Today, the Nest Learning Thermostat received an ENERGY STAR® from the EPA. In fact, it is the first thermostat in America with an ENERGY STAR. After rigorous testing, the EPA has confirmed what we’ve been saying all along: the Nest Thermostat saves energy.
I’ve been a fan of Nest well before they even shipped the Nest Learning Thermostat back in 2011. When it was announced that one of the “fathers of the iPod”, Tony Fadell, was starting a company that designed and manufactured a sensor-driven, Wi-Fi-enabled, learning programmable thermostat, that was really all I needed to hear. My immediate thoughts were of all the Jetson’s-Esque futuristic ideas I’ve been dreaming of for years in a fully connected home. But for now, I had to settle with a $250 thermostat and some dodgy AirPlay connections that were about as reliable as expecting to catch a flight in a snow storm.
That was in 2011.
The apartment that I installed the Nest Learning Thermostat in was about 950 sqft and located in Scottsdale, AZ. I had recently moved from Canada so I wasn’t particularly familiar with a full season of Arizona summer. For those that don’t know: Arizona summer is
fucking crazy hot. The Nest was the first thing I connected, after my WiFi, in the new place (#priorities). Setup took all of 15 minutes (though I did have a tricky bit of wiring help I needed to call support about) with no tools outside of what was included in the extremely Apple-like packaging. I downloaded the iOS app, set my temperature thresholds to what I deemed acceptable and away it went. It turned blue! I now had a WiFi-connected thermostat and I could successfully announce to my friends that I had accomplished an in-home rewiring task worthy of at least a few masculine points (don’t tell them I had to call for help).
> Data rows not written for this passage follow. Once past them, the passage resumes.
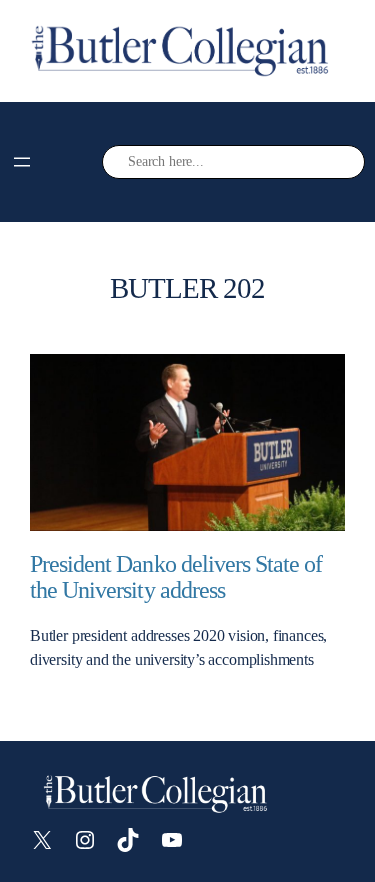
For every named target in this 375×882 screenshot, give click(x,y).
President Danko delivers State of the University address (176, 577)
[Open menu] (22, 162)
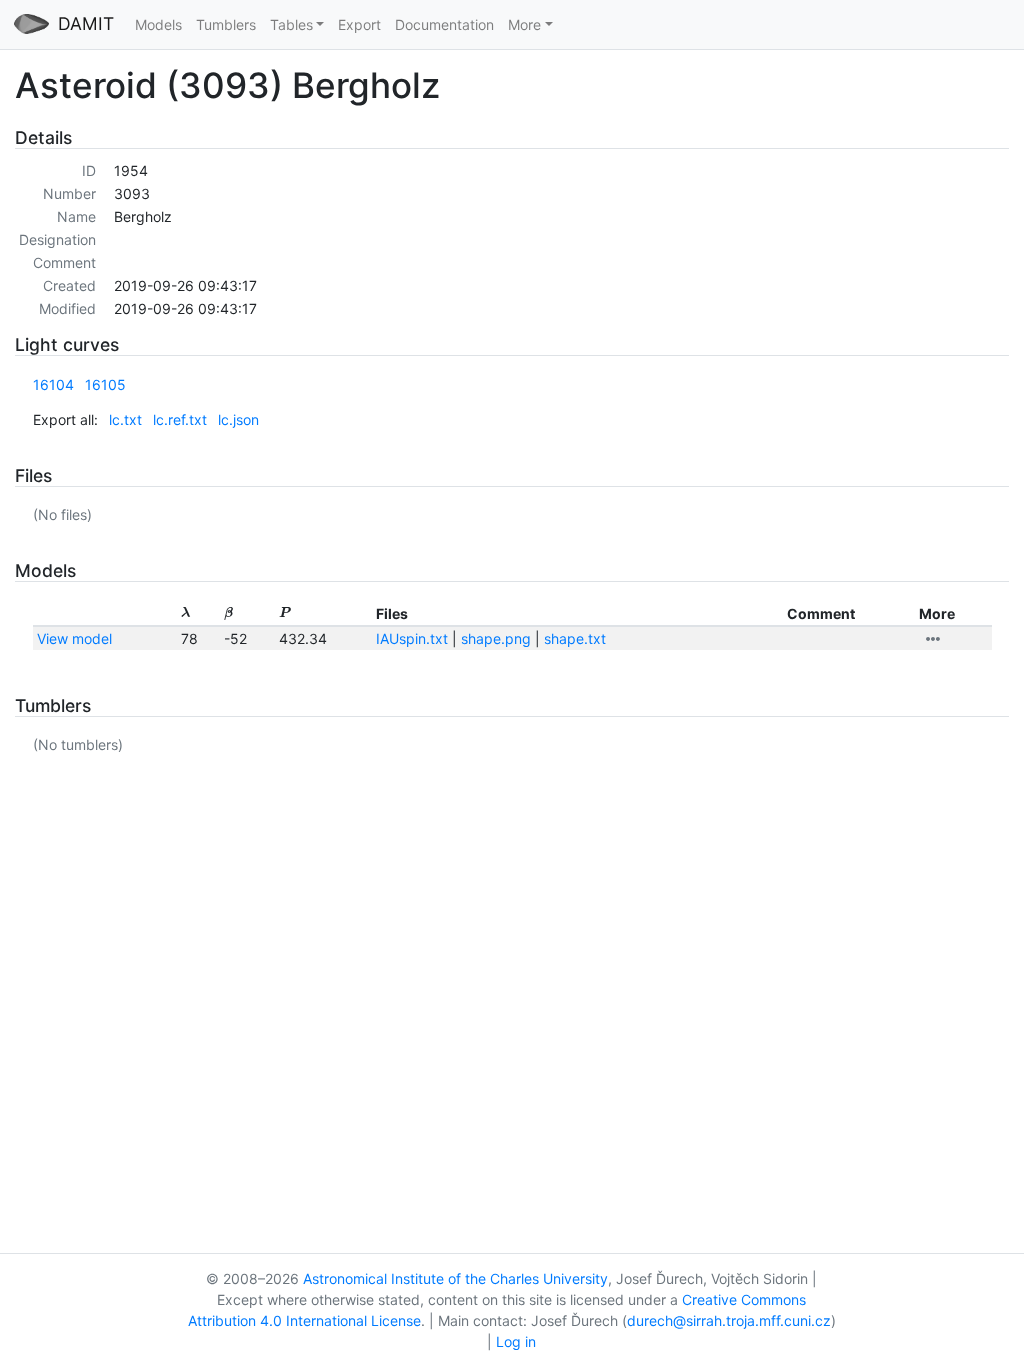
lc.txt (125, 419)
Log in (516, 1341)
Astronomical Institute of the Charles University (455, 1278)
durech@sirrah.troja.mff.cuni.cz (729, 1320)
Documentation (444, 24)
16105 (105, 384)
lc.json (238, 419)
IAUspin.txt (412, 638)
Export (359, 24)
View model (74, 638)
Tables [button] (291, 24)
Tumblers (226, 24)
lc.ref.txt (180, 419)
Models (158, 24)
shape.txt (575, 638)
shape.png (496, 638)
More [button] (524, 24)
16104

For the next few weeks, I was obsessed with earning an energy bonus Leaf each day. I was working at Apple at the time and anyone who had a Nest in their home would proudly display their energy efficiency prowess each month when the reports came through their inbox. But, I really had no measure of whether I was saving energy or not. Since I was in a new apartment with a new energy company, I didn’t have a benchmark. My bills came and went, but I didn’t know if they were being lowered by my fancy expensive thermostat.
Then I got a letter sent out by my apartment complex that broke down averages across the units from the energy company, in this case, it was APS. The letter clearly displayed typical usage and billing averages for the 1/2/3 bedroom configurations that my complex offered. This breakdown was showing that the average for my particular configuration was $230/mo in electricity. The absolute most I had ever paid, even in the scorching heat when the thermostat was running 19hrs a day, was $160/mo. In the winter months, I was down to as low as $60/mo. Either my neighbors were running their aircon into frigid temperatures or this thermostat was doing its job.
A few years later when I moved into a 2200 sqft house, my bills still aren’t as high as the $230 average my old complex was quoting. Now, I’m not saying that the Nest Thermostat is saving me $70 every month, but I do know that it’s running my systems more efficiently. With all of the software features added over the years to better assist for the position of the sun, more widespan viewing from the hardware, and location-based tracking via the iOS app, I really love this thing.
I know for a fact that I’m saving money with the Nest Thermostat, though how much I’m not exactly sure. But it is fantastic that the EPA is recognizing Nest as a valuable addition to any home. Now, if only Nest was HomeKit compatible.